Fatah, Hamas agree to respect outcome of forthcoming Palestinian elections

Palestinian factions Fatah and Hamas said Tuesday they had agreed on the “mechanisms” for forthcoming elections and to respect their outcome.

In a joint statement on the second day of talks between Palestinian factions in Cairo, they said they had agreed a timeline for the polls and “committed to respecting and accepting their results.”

The deal provides for an “electoral court” with exclusive jurisdiction over the electoral process and any cases arising from the polls, the first in 15 years.

The parliamentary and presidential polls are set for May 22 and July 31, respectively.

The Islamist movement Hamas won an unexpected landslide at the last elections in 2006, a victory not recognised by president Mahmud Abbas’s Fatah.

That led to bloody clashes the following year and a split in Palestinian governance.

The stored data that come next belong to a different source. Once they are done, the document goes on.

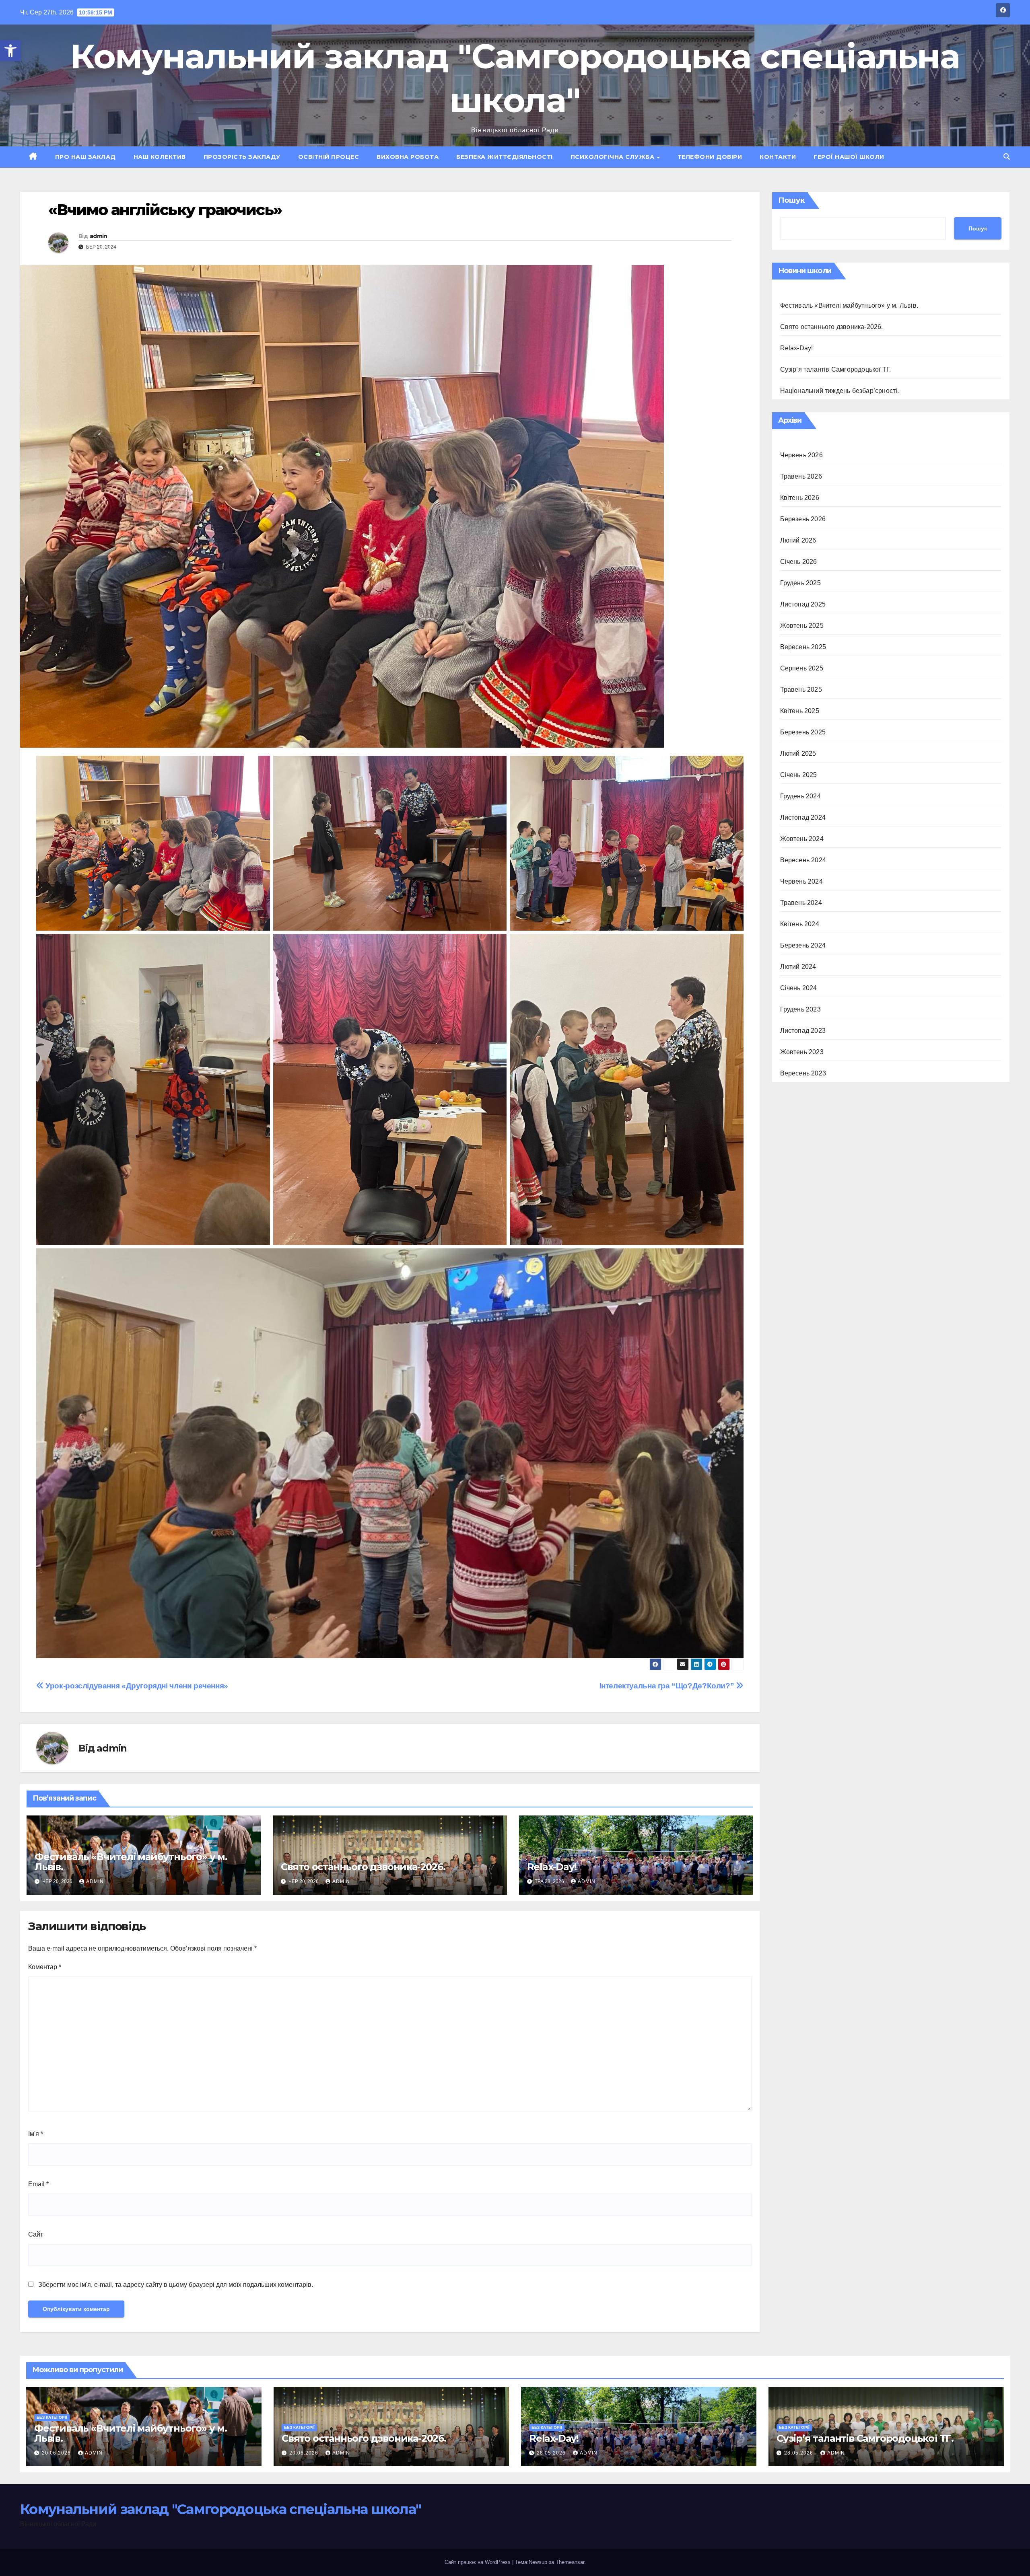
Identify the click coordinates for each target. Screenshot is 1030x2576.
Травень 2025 (801, 689)
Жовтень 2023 (802, 1051)
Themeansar (570, 2562)
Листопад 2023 (803, 1030)
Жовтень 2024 (802, 838)
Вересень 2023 (803, 1073)
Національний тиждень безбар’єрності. (839, 390)
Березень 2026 (803, 519)
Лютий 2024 (798, 966)
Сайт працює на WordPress (478, 2562)
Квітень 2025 (799, 710)
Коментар (44, 1966)
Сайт (35, 2234)
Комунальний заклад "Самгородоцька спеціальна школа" (220, 2509)
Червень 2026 (801, 455)
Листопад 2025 (803, 604)
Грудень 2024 (800, 796)
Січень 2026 (798, 561)
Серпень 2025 (801, 668)
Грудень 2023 (800, 1009)
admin (98, 236)
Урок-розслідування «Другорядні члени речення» (136, 1686)
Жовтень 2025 (802, 625)
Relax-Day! (552, 1867)
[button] (10, 50)
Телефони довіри (710, 156)
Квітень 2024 (799, 924)
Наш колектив (160, 156)
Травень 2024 (801, 902)
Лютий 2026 (798, 540)
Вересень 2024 (803, 860)
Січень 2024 (798, 988)
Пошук (791, 200)
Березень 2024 (803, 945)
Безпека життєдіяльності (504, 156)
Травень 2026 (801, 476)
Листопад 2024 (803, 817)
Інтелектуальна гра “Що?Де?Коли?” (667, 1686)
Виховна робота (408, 156)
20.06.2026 (57, 2453)
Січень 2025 (798, 774)
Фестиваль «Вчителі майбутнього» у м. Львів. (131, 1862)
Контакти (778, 156)
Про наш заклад (85, 156)
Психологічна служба (613, 156)
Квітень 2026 (799, 497)
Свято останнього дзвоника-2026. (363, 1867)
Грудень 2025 (800, 583)
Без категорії (52, 2417)
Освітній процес (328, 156)
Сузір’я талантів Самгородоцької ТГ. (835, 369)
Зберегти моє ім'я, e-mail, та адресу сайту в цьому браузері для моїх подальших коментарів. (175, 2284)
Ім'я (35, 2133)
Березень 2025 (803, 732)
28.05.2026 (552, 2453)
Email (38, 2184)
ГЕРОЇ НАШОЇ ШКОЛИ (849, 156)
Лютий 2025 (798, 753)
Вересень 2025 (803, 646)
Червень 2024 (801, 881)
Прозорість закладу (242, 156)
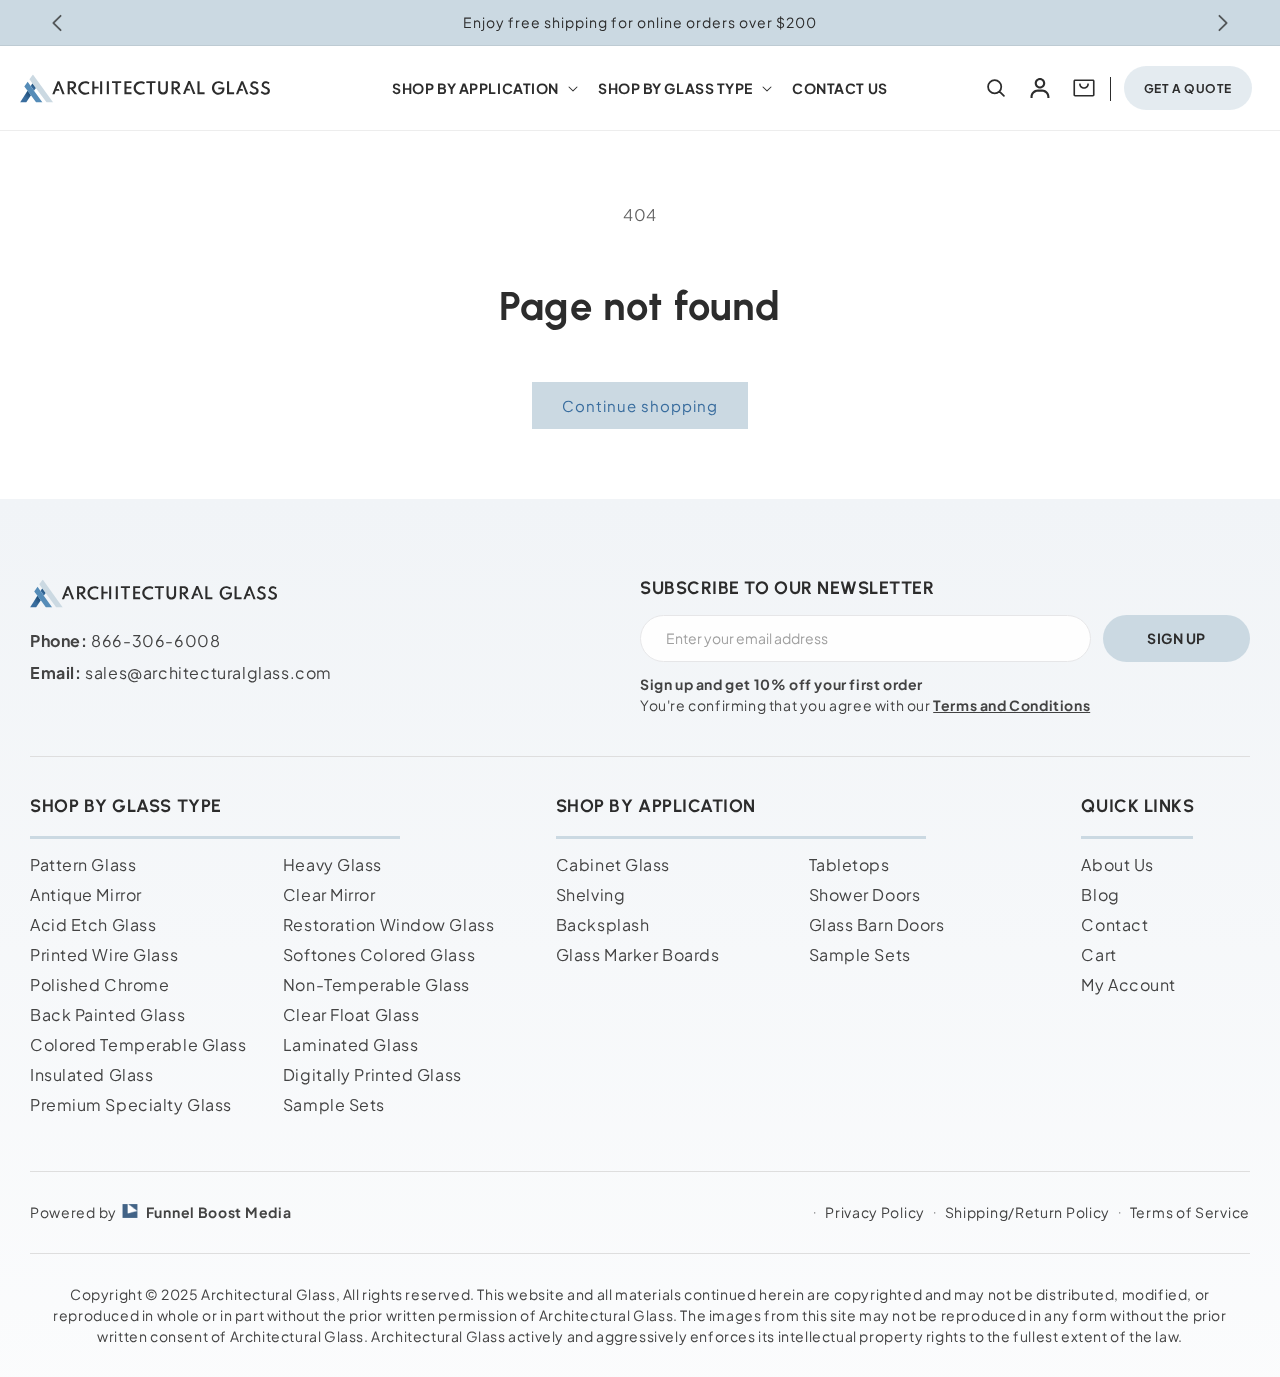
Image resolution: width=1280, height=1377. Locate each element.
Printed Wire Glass (104, 954)
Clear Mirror (329, 894)
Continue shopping (640, 405)
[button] (483, 88)
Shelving (590, 894)
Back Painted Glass (107, 1014)
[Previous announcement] (57, 23)
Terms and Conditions (1011, 705)
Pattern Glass (83, 864)
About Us (1117, 864)
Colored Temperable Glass (138, 1044)
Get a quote (1188, 88)
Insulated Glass (91, 1074)
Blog (1100, 894)
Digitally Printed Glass (372, 1074)
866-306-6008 (155, 640)
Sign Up (1176, 638)
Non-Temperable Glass (376, 984)
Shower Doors (865, 894)
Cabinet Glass (613, 864)
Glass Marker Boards (638, 954)
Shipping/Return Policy (1027, 1212)
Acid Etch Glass (93, 924)
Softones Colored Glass (379, 954)
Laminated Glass (350, 1044)
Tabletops (849, 864)
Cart (1098, 954)
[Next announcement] (1223, 23)
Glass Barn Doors (877, 924)
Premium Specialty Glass (131, 1104)
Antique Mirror (86, 894)
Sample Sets (334, 1104)
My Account (1128, 984)
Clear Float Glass (351, 1014)
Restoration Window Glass (388, 924)
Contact (1114, 924)
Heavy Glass (332, 864)
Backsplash (603, 924)
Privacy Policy (875, 1212)
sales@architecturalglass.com (208, 672)
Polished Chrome (99, 984)
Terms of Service (1190, 1212)
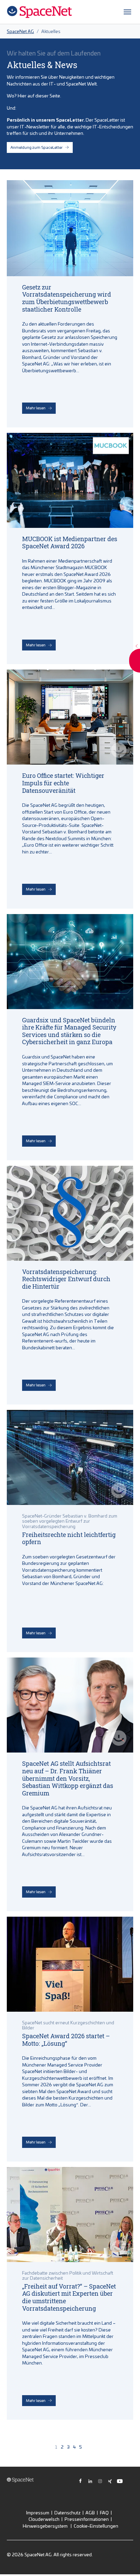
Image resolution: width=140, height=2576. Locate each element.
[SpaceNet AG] (39, 12)
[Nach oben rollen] (126, 2562)
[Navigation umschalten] (127, 12)
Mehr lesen (36, 407)
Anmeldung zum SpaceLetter (37, 147)
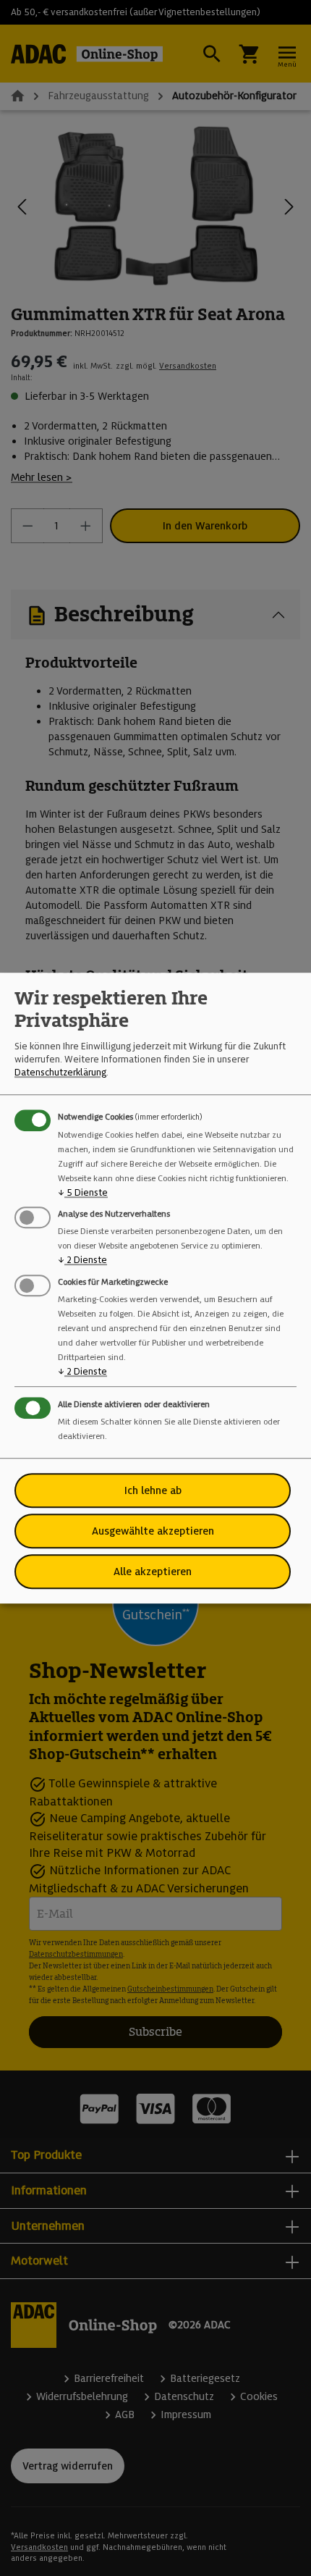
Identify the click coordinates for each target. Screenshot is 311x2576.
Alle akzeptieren (153, 1571)
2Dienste (82, 1260)
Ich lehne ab (153, 1490)
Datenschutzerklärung (60, 1073)
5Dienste (83, 1192)
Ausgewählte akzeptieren (153, 1530)
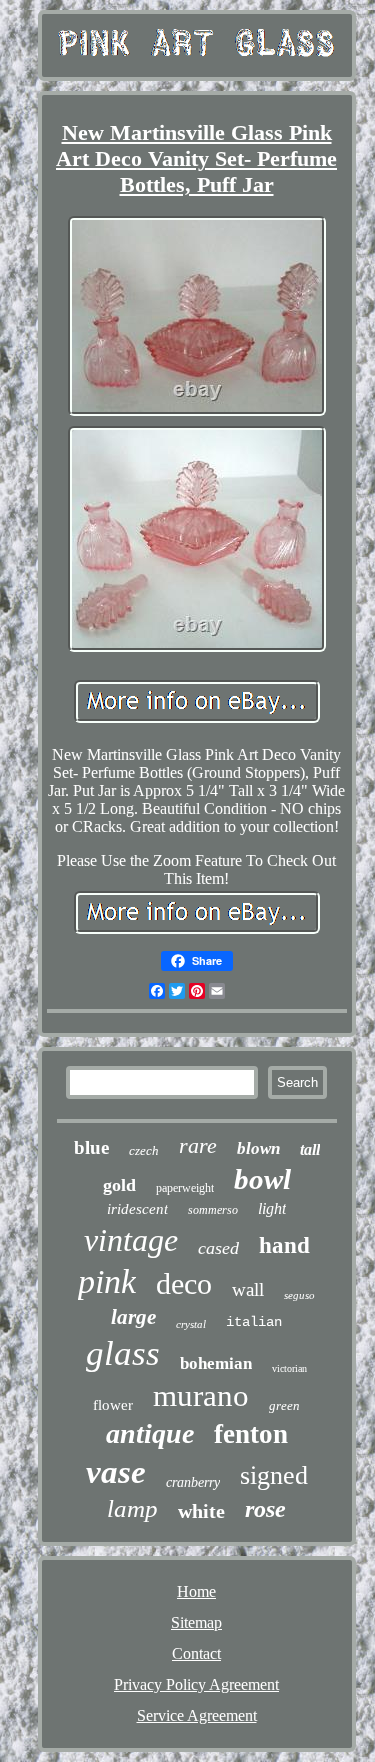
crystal (191, 1324)
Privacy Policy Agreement (196, 1684)
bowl (262, 1179)
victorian (289, 1368)
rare (198, 1145)
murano (201, 1395)
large (133, 1317)
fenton (251, 1434)
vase (116, 1472)
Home (196, 1591)
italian (254, 1322)
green (284, 1405)
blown (258, 1148)
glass (123, 1353)
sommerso (213, 1210)
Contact (196, 1653)
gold (119, 1185)
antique (150, 1433)
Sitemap (196, 1622)
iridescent (137, 1209)
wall (248, 1289)
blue (91, 1147)
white (201, 1511)
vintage (131, 1240)
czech (144, 1150)
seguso (299, 1295)
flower (113, 1405)
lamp (132, 1508)
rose (265, 1509)
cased (218, 1248)
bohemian (216, 1363)
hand (284, 1245)
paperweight (185, 1188)
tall (310, 1149)
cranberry (193, 1482)
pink (107, 1281)
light (272, 1208)
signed (274, 1475)
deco (184, 1283)
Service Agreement (197, 1715)
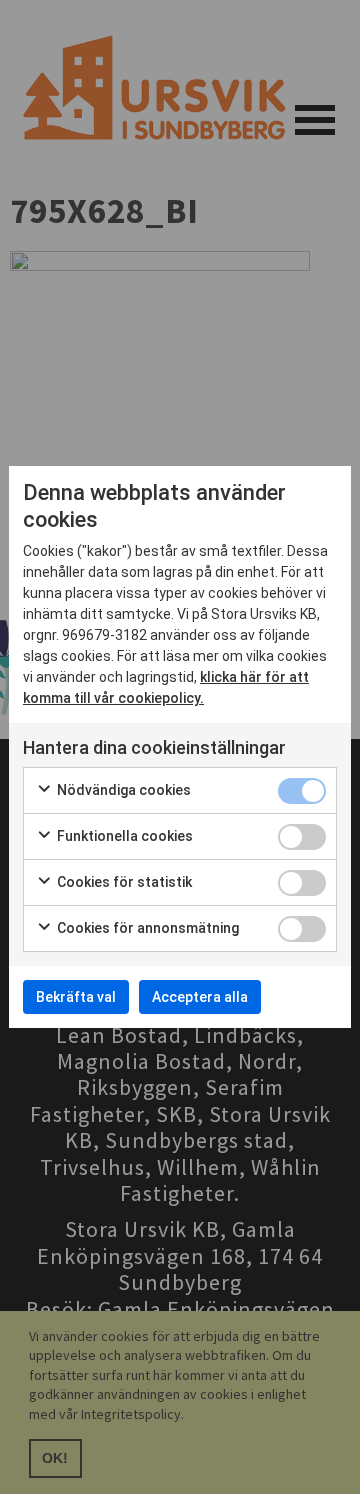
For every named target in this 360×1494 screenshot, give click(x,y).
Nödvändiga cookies (122, 790)
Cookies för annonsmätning (146, 928)
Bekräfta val (76, 997)
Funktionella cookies (123, 836)
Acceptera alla (200, 997)
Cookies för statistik (123, 882)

Fatah has since run the Palestinian Authority in the Israeli-occupied West Bank and Hamas has held power in the Gaza Strip since 2007, the year Israel imposed a devastating blockade on the coastal enclave.

In their statement, the factions said polling “must take place in Jerusalem, the West Bank and Gaza, without exception” and committed to allowing “public liberties and… an atmosphere of political freedom” as well as equal access to official media for all electoral lists.

The deal also includes commitments to immediately release all prisoners detained “on factional grounds or in relation to freedom of opinion,” the statement says.

The parliamentary and presidential polls, set for May and July respectively, are the first in 15 years.